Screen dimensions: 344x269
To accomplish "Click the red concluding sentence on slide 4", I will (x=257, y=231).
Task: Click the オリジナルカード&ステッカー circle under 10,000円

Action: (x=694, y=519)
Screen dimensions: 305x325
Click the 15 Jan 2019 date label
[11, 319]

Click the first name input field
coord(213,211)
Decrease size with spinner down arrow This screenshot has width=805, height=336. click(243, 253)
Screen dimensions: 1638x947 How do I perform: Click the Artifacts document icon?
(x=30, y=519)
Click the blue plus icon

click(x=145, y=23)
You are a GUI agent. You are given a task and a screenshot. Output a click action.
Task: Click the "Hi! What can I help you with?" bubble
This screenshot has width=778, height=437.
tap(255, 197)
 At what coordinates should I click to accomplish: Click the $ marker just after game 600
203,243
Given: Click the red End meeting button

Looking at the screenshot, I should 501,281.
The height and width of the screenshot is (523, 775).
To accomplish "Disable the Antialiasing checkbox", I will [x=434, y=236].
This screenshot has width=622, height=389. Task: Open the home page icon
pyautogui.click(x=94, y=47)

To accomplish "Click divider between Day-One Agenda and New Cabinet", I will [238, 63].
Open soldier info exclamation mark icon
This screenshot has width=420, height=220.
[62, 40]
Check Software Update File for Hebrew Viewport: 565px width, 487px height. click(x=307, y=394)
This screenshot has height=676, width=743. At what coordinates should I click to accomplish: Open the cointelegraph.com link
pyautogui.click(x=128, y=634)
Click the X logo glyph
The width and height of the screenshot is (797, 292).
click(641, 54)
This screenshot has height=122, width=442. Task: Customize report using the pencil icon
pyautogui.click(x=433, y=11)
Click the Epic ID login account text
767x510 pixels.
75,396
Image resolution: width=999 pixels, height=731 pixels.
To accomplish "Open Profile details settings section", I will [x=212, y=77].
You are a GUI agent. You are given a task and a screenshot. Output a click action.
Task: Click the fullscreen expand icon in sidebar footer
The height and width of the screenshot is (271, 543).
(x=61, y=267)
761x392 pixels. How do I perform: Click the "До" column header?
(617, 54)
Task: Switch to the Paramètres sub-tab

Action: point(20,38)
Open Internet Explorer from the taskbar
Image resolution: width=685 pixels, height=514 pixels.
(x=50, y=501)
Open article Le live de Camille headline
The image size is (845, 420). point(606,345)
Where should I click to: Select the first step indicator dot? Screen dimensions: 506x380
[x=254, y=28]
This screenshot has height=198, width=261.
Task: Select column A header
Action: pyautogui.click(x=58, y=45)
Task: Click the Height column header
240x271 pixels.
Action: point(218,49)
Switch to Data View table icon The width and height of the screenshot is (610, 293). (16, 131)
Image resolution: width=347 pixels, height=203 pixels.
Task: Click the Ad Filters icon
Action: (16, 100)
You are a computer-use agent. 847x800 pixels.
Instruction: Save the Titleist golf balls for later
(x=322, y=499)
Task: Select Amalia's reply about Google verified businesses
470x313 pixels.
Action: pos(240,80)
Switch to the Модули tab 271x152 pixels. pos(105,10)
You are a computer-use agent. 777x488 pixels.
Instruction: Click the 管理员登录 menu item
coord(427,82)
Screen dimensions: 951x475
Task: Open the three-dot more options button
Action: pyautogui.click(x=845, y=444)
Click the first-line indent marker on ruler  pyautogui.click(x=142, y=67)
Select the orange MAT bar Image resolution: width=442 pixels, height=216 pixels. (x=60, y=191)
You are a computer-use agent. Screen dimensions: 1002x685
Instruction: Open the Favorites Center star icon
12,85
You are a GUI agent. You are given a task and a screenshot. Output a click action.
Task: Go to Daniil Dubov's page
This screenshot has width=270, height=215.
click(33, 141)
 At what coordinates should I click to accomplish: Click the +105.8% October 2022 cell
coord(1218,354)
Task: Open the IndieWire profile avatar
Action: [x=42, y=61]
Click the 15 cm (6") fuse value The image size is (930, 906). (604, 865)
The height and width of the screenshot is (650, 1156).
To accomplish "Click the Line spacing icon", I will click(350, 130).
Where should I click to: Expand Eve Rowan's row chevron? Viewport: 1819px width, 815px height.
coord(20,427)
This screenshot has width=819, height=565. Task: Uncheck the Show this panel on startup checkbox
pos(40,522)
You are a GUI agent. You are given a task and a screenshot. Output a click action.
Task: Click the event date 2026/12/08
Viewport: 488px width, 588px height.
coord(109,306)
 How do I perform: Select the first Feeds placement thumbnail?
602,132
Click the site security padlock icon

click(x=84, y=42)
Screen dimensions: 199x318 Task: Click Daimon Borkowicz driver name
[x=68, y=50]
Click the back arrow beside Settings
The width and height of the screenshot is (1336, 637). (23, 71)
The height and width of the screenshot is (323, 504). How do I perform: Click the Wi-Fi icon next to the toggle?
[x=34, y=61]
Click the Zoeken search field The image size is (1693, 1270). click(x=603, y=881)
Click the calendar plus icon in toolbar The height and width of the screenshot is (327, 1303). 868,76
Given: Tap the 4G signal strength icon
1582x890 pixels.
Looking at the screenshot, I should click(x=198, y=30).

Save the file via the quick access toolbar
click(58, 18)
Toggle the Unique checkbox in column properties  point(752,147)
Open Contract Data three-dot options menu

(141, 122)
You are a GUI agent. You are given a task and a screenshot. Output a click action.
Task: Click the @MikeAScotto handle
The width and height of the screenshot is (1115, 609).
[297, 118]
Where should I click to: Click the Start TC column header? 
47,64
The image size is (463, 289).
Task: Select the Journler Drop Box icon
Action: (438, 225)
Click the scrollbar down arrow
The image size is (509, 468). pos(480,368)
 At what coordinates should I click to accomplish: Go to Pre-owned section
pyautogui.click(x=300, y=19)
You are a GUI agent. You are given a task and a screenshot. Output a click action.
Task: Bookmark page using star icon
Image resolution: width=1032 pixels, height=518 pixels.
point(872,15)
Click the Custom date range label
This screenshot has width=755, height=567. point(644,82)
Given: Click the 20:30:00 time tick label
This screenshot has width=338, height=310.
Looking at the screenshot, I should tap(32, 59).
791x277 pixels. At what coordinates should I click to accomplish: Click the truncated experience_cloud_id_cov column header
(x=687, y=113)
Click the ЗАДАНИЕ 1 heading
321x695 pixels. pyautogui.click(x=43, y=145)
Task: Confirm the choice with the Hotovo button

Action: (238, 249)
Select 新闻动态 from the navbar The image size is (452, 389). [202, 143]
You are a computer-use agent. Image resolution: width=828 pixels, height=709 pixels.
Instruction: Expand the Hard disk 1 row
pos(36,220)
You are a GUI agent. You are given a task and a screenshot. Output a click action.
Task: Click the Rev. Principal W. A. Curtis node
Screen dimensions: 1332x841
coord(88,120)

_Exercise details_
Beginning at the top of the data, please return every line until and including the line containing "Screen dimensions: 305x325", copied exactly, and nothing past it.

_Solution_
Screen dimensions: 344x269
To accomplish "Click the red concluding sentence on slide 4", I will (x=257, y=231).
Task: Click the オリジナルカード&ステッカー circle under 10,000円

Action: (x=694, y=519)
Screen dimensions: 305x325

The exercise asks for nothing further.